QUATERNARY GEOLOGY AND GEOMORPHOLOGY DIVISION DISTINGUISHED CAREER AWARD: LETTING FLOODS TELL THEIR STORIES


BAKER, Victor R., Department of Hydrology and Water Resources, University of Arizona, Tucson, AZ 85721-0011, baker@email.arizona.edu

Philosophers (both the professionals and the dilettantes) sometimes tell us that the process of science involves the scientist making statements, essentially telling a story, about the natural world. This is then followed, of course, by checking out that story against what one can observe and measure. This seems to be the case in physics, where the observing and measuring are formalized into controlled experiments, and story telling by the scientist gets expressed through elegant mathematical models. But is this the case in geology? To the degree that it is not, some would say that this merely represents the immaturity of geology as a science. Alternatively, there may be something fundamentally different in the point of view intrinsic to geology. Instead of ‘us’ (the scientists) telling the story, perhaps it is the natural world itself that tells the story, and ‘our’ role is that of listener, reader or translator.

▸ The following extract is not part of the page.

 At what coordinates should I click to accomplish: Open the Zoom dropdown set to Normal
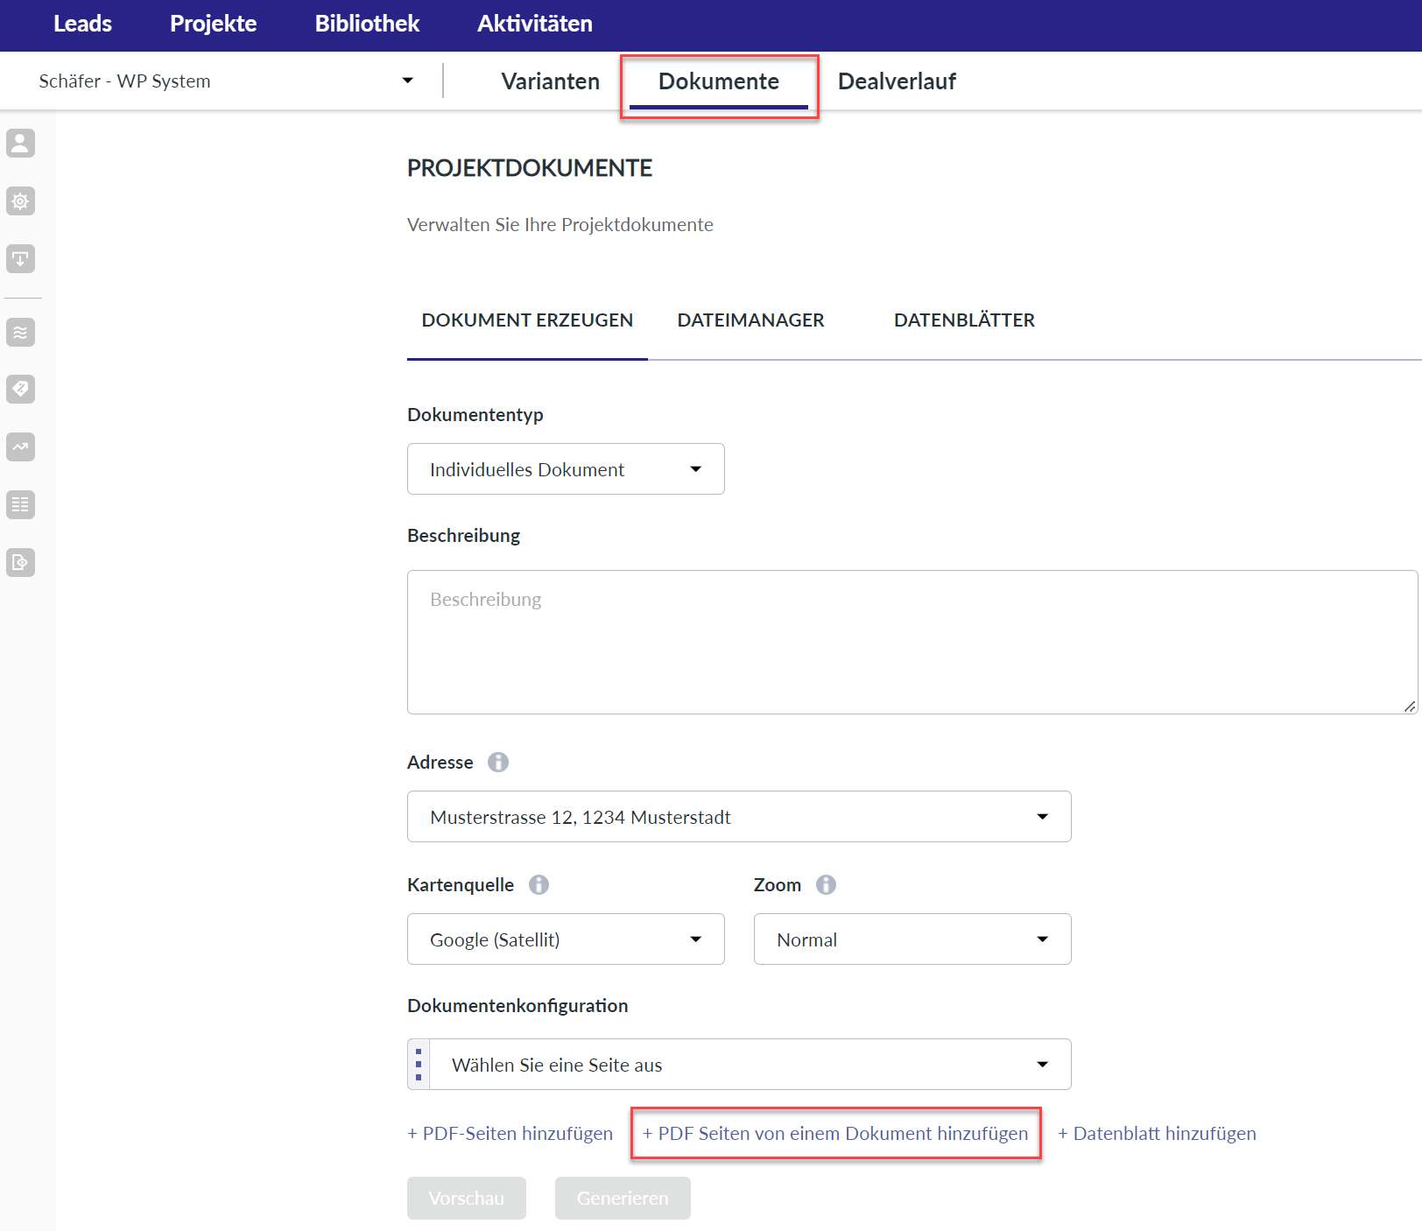[912, 939]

For more than 30 years it has been my privilege to read and learn from flood stories, as told by the floods themselves. Of course, I have used a lot of tools, ranging from soil augers to computer models, in order to read and translate those stories. Among other things, these stories have told me that high-energy flooding can be a critical factor in landscape evolution; that immense megafloods were commonly associated with the great ice sheets that formed during Earth’s glaciations; that even greater, but much older, megafloods occurred on the planet Mars; and that humankind is suffering great damage to life and property by failing to read the natural signs that floods have presented. In some cases scientific understanding of magnitude and frequency for potentially hazardous flooding is being misled by theoretical constructs that do not even consider (let alone accord with) the stories conveyed by extreme floods. Moreover, by not relaying to the public the floods’ own stories, and instead asserting only the products of those constructs, science is failing to communicate the kind of understanding necessary to generate the political will to escape from the vicious circle of flood damage leading to flood protection leading to more development leading to more flood damage.